Since we’ve made changes to the generator itself, you may need to restart Visual Studio before it starts using the new version, but if everything is working properly, a new class called UserGenerator be added to the Domain project. Just like with the attribute, this file won’t appear in the Solution Explorer, but it should appear in the Class View, under Domain.Entities.Builders, and if you double-click to open it, you should see a new “UserBuilder” class with a comment that says “TODO: Write the actual Builder”.

You can already reference this class in your other code such as in unit tests. Delete the old GreetingsTests class, and replace it with a new “BuilderTests” class that looks like this:

using Domain.Entities.Builders;
using NUnit.Framework;
 
namespace UnitTests
{
    [TestFixture]
    public class BuilderTests
    {
        [Test]
        public void UserBuilder_exists()
        {
            var actual = new UserBuilder();
            Assert.IsInstanceOf<UserBuilder>(actual);
        }
    }
}

Now that we have the skeleton of our builder being generated, we’ll want to start filling in the parts that make it work, starting with the backing properties for the target class’ public properties.

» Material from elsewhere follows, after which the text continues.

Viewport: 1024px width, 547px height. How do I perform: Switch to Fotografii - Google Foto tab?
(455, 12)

We start by pulling the list of settable properties from the target class, and adding a property to the builder for each one. Add the following just after the declaration of targetClassFullName in the Execute method.

var targetClassProperties = targetClass.DescendantNodes()
    .OfType<PropertyDeclarationSyntax>()
    .Where(x => x.IsInstance() && x.HasSetter())
    .ToArray();

Then, replace the TODO comment with a call to a new method called “BuildProperties”.

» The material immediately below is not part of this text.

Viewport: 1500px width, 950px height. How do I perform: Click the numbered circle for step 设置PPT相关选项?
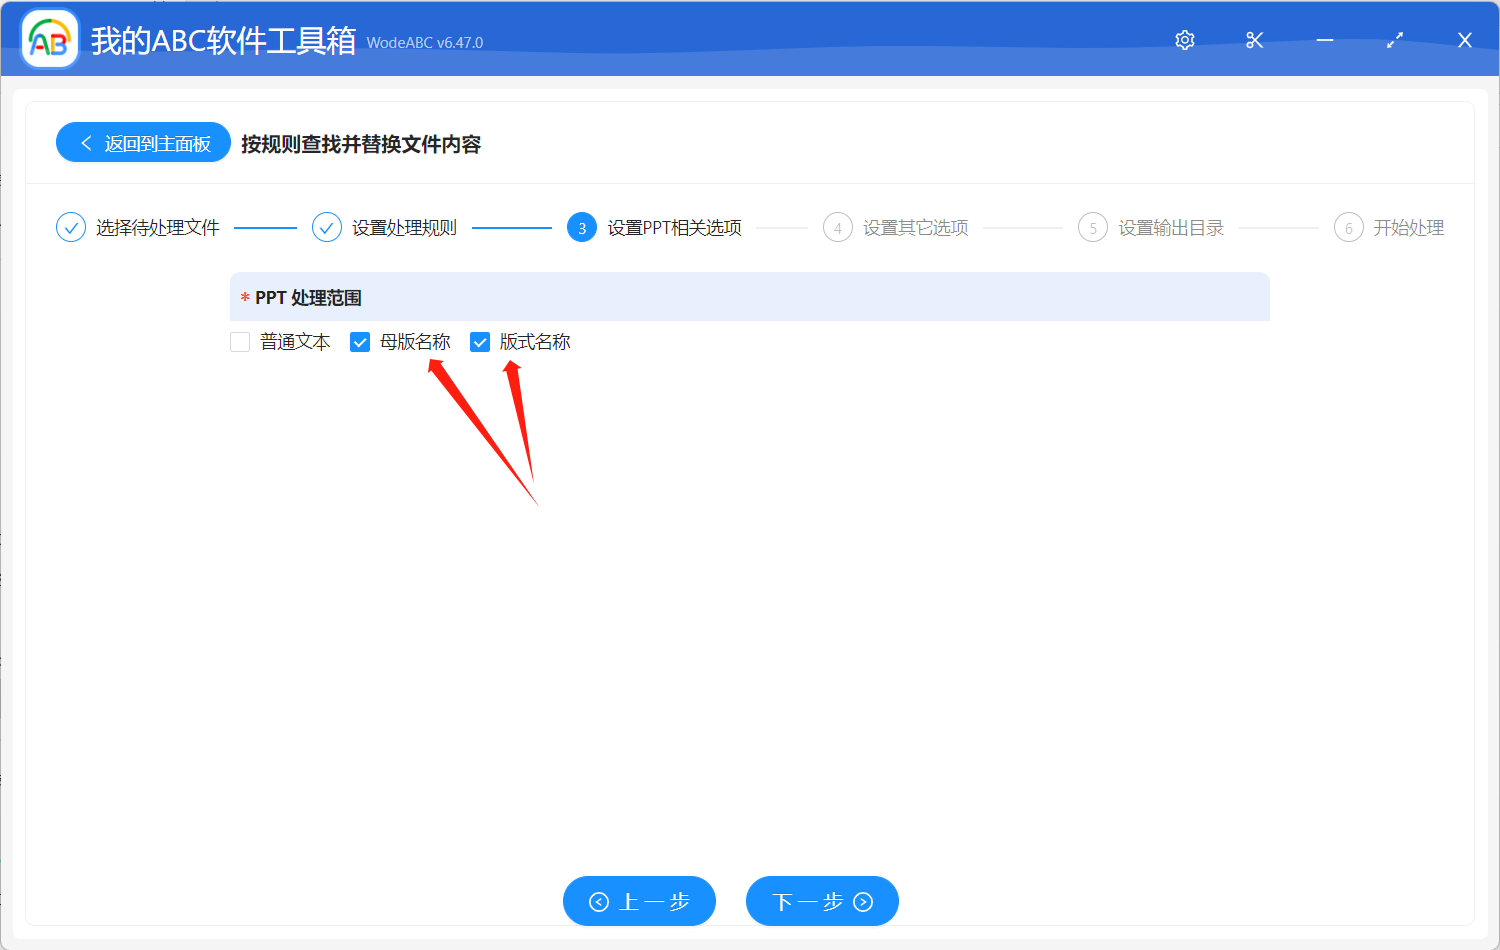pyautogui.click(x=581, y=227)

public partial class {builderClassName} : Builder<{targetClassName}>
    {{
        {BuildProperties(targetClassProperties)}
    }}

And finally, define the BuildProperties method as follows.

private static string BuildProperties(IEnumerable<PropertyDeclarationSyntax> properties)
        {
            var result = string.Join(Environment.NewLine,
                properties.Select(x =>
                    {
                        var propertyName = x.Identifier.ToString();
                        var propertyType = x.Type.ToString();                        return @"        public Lazy<{propertyType}> {propertyName} = new Lazy<{propertyType}>(() => default({propertyType}));"
                    }));            return result;
        }

I like to make my backing properties Lazy<T> because they don’t just hold the final property value of the completed object. Builders represent the plan for how to build that object, and plans are subject to change. Using a lazy value means that the code to set the final value won’t run until the object is built at runtime.

Next Steps

I’m not going to make you read through the entire evolution of my Builder pattern here because it’s only one specific use case, but the next step would be to add a method called “Build” that creates the final object, and a set of convenience methods to support a fluent interface. If you want to see the code that makes up my own BuilderGenerator, you can find the project source on its GitHub page.

There are many different examples of Builder classes out there, and some are more complicated than others, but that’s the beauty of code generation. If I expand on my pattern, to add new features, I only have to update the template, and the changes will be reflected across all my classes, or even across all my projects.

What I’ve shown here demonstrates the basic scaffolding of a Source Generator, and how to drive that generator’s output using the existing code in a project. From here, you would iteratively add a feature at a time until the generated code matches the hand-written example you started from. You can follow this pattern to generate any kind of highly-repetitive code that you want in your projects.